● **RECORD LIST**:
○ ○ ○ ○ ○ ○ ○

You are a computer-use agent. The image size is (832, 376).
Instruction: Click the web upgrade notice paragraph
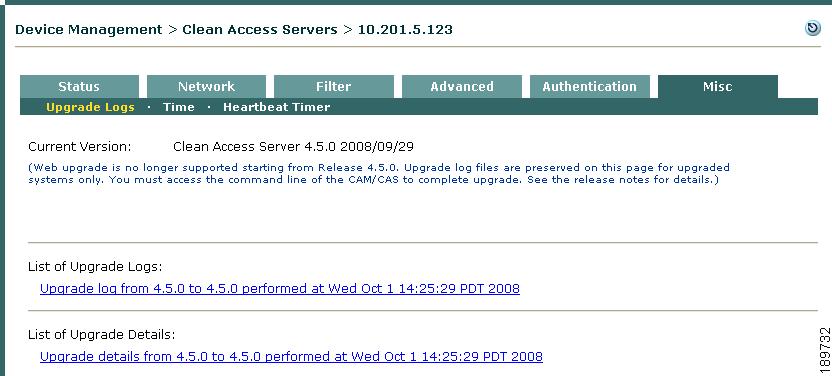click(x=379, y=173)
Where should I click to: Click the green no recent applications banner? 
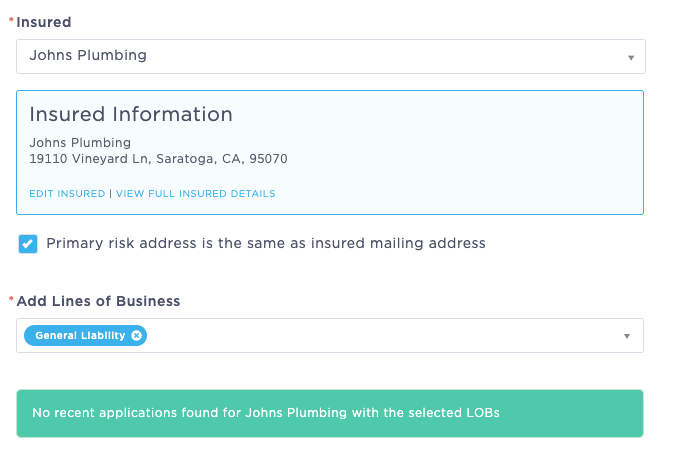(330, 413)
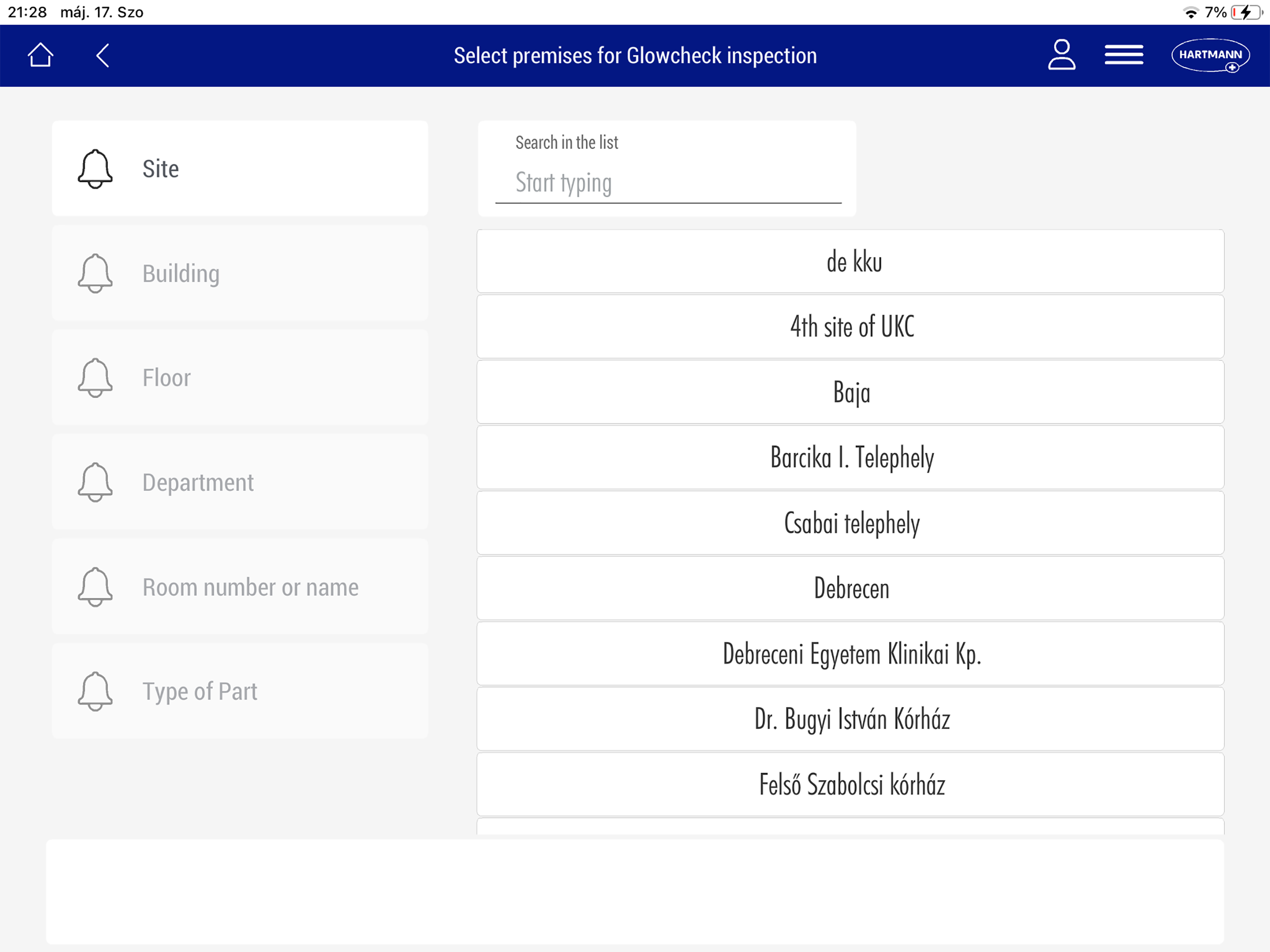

○ ○ ○ ○ ○ ○ ○

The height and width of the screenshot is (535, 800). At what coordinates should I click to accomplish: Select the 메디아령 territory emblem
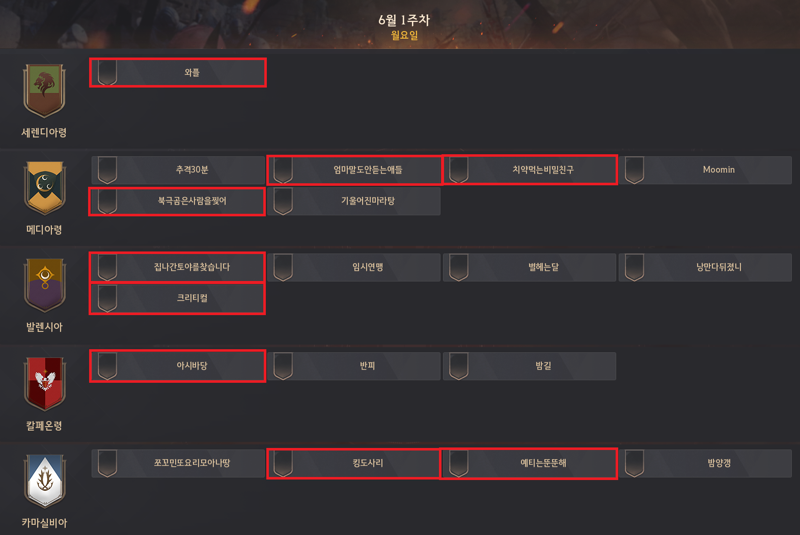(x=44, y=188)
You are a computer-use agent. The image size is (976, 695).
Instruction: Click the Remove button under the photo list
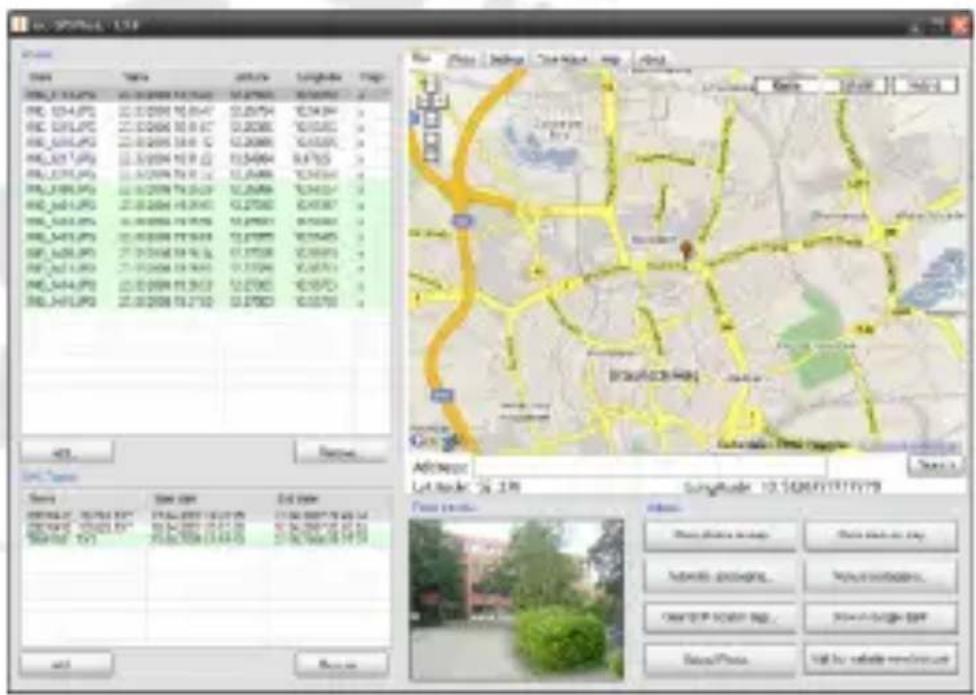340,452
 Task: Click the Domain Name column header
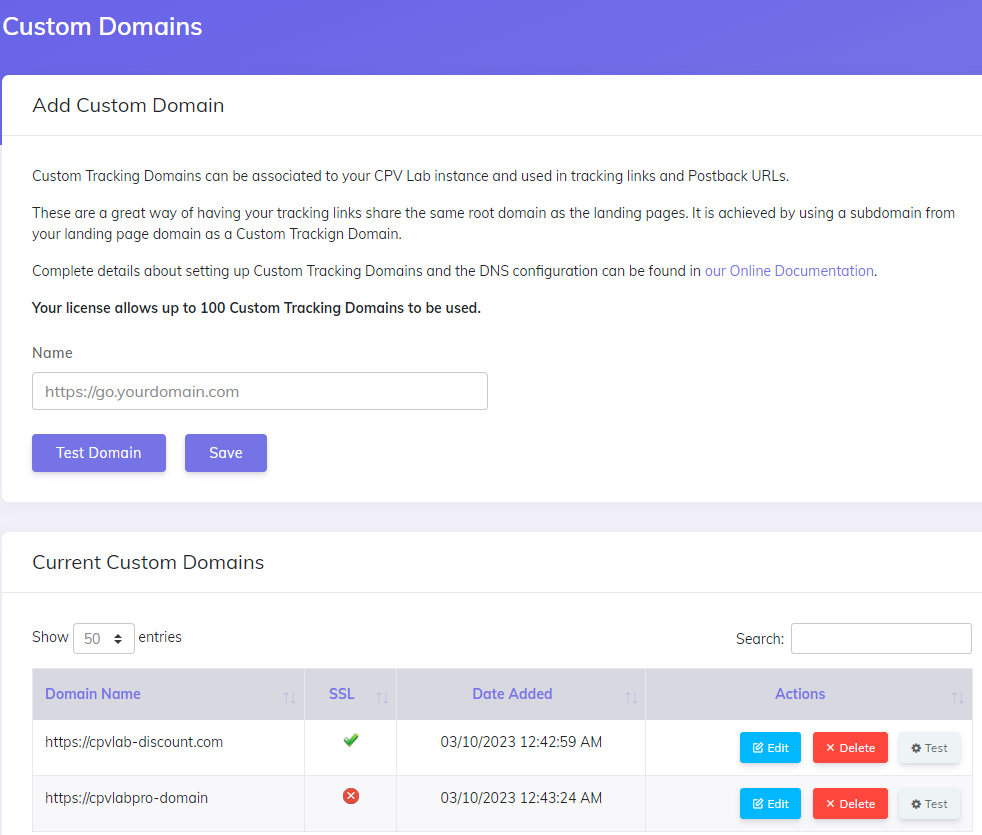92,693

○ ○ ○ ○ ○ ○ ○

Copy out every line above that contains the string "image". Match case exactly.

You are a computer-use agent. The image size is (832, 376).
You are a computer-use agent. The image size is (976, 695).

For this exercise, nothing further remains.